2001年12月は10kgが集計単位となっています。

2002年11月
2002年1月.png

2002年1月は単位の列に「1袋」?となっていますが,銘柄欄に「袋入り(5kg入り)」の表記が見えます。5kgが集計単位になっていることがわかります:sweat:

「集計を変更」 のアピールかな?セルが水色で彩られ、注意喚起されていました。ささやかながら嬉しい仕様です。

公的統計では、調査手法や集計方法の変更が定期的に更新されていることがあります。データがまったくないよりは良いのですが、若干注意が必要になる点だと思います。

ポイント

  • 公的統計では、調査手法や集計方法の変更が定期的に行われるぞ!

要チェック項目
1. データの定義・単位
2. 調査方法の変更履歴
3. 接続係数の有無

2.3 集計単位の統一

2001年12月までの米価を半分にする調整を加えてみました。10kgを5kgにすると値段は半分よりも少し高い(割高になる)気がするのですが、細かいことは気にせず、1/2倍で調整します。

データフレームの年月列をindex設定しているので2000年、2001年の文字からスタートする行のみ「1/2倍」します。思いの外面倒かも。数が少ないのでcsvファイルの段階で表計算ソフト使ったほうが簡単な気もします:sweat_smile:

1/2倍する調整
df = df.astype('float64')
mask = df.index.str.startswith(('2000年', '2001年'))
df.loc[mask, :] = df.loc[mask, :] / 2

調整済みのデータであらためてグラフを描画してみます。

調整済みグラフ
plt.figure(figsize=(15,5))
plt.plot(df["コシヒカリ"])

# 横軸のメモリ間隔の調整
ax = plt.gca()
ticks = ax.get_xticks()
ax.set_xticks(ticks[::12])  # 12個おき、もう少し細かくてもいいかも
plt.xticks(rotation=75)

plt.title("調整済・特別都区内コシヒカリ小売価格推移【単位:円/5kg】")
plt.grid()
plt.show()

graph_02.png

グラフから

  • いい感じにデータの接続がなされている気がする:smile:
  • 「2003年の夏から2004年の夏!」米価が一時的に値上がりしている。

2003年〜2004年にかけての社会情勢を確認すると、米価上昇の要因いくつか浮かび上がってくるかな。

要因の検討

  • 統計の変更はない1
  • 2003年は冷夏だった!お米の作況指数が全国平均で90となっています。2
  • 米政策の転換点だった。2002年に米政策改革大綱の策定し、2004年に米政策改革大綱の実施された。あまり関係ないかも。

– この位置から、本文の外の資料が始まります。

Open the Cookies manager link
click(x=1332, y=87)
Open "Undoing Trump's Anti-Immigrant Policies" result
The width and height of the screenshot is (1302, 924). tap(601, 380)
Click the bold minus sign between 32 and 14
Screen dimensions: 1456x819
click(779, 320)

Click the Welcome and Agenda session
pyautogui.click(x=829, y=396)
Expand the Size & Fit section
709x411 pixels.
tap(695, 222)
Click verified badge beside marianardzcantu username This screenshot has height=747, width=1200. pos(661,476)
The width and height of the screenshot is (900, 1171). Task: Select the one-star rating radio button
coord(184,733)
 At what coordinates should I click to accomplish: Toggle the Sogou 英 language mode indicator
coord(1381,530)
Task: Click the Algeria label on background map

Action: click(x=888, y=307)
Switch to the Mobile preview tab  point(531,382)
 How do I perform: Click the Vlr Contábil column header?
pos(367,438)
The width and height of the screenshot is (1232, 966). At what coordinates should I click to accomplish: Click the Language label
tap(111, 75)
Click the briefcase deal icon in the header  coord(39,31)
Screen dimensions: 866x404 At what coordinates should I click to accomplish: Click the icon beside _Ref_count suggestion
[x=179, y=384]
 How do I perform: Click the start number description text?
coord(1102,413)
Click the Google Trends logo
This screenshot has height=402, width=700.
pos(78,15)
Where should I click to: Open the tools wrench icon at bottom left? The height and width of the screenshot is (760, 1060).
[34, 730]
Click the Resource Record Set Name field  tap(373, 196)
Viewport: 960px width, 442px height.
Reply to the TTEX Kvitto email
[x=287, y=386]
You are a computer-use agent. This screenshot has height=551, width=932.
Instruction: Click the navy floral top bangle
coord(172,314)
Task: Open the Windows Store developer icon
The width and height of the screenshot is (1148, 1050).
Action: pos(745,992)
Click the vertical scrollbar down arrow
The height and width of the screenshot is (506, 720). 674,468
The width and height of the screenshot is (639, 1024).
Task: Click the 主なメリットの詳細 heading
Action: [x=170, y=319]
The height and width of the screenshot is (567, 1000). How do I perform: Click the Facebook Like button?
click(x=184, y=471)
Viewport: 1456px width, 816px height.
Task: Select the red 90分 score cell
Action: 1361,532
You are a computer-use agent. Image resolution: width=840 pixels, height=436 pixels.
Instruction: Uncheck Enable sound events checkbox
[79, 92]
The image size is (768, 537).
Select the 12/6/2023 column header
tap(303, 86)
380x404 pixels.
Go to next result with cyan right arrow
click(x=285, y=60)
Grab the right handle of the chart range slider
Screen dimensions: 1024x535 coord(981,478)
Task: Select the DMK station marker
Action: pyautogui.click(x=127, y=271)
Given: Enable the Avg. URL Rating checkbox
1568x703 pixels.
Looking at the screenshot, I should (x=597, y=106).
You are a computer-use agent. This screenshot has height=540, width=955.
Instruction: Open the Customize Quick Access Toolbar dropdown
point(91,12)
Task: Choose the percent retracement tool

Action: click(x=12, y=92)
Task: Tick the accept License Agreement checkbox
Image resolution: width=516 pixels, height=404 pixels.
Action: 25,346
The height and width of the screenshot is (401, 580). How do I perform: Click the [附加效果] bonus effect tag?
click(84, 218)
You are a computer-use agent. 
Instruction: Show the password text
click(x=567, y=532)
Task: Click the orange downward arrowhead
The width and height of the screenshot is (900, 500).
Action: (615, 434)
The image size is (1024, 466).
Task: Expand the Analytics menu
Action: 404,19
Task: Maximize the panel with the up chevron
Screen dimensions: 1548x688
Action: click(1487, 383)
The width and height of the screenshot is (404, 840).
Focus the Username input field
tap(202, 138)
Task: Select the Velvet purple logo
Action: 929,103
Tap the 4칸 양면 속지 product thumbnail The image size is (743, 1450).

どうやら天候不順による米不足が要因の一つであるとわかってきました。米政策変更により、「ブランド米の自主流通拡大」も影響している可能性もありますが、詳細な影響度は、しっかりと検証しないとわかりません。

WikiPediaによると「2003年の備蓄米(1〜2年前の古米)の放出により価格上昇を10〜20%程度に抑えるられた 。」とありました。2003年の備蓄米放出は社会的な問題にはならなかったようです。当時の備蓄方式が「回転備蓄方式」とよばれる方法で、お米の保管期間が1年〜2年と短く、保管した後に主食用として販売していたことが功を奏したと考えられています。 2011年に「棚上げ備蓄方式」に変更され、保管期間も長期になったようです。

2.4 コシヒカリとそれ以外での可視化

e-Statから取得できる米価にはコシヒカリとそれ以外があるので、両方とも価格調整してグラフにしてみました。コシヒカリが500円ほど高かったのですが、近年は価格差が小さくなっているようですね。なぜだろう🤔

graph_03.png

  1. 統計的な変更ではないと思っていても、確認しちゃいますよね。

  2. 平成の米騒動は1993年です。1993年の作況指数が全国平均で74とのことです。かなり厳しい状況だったことが伺えます。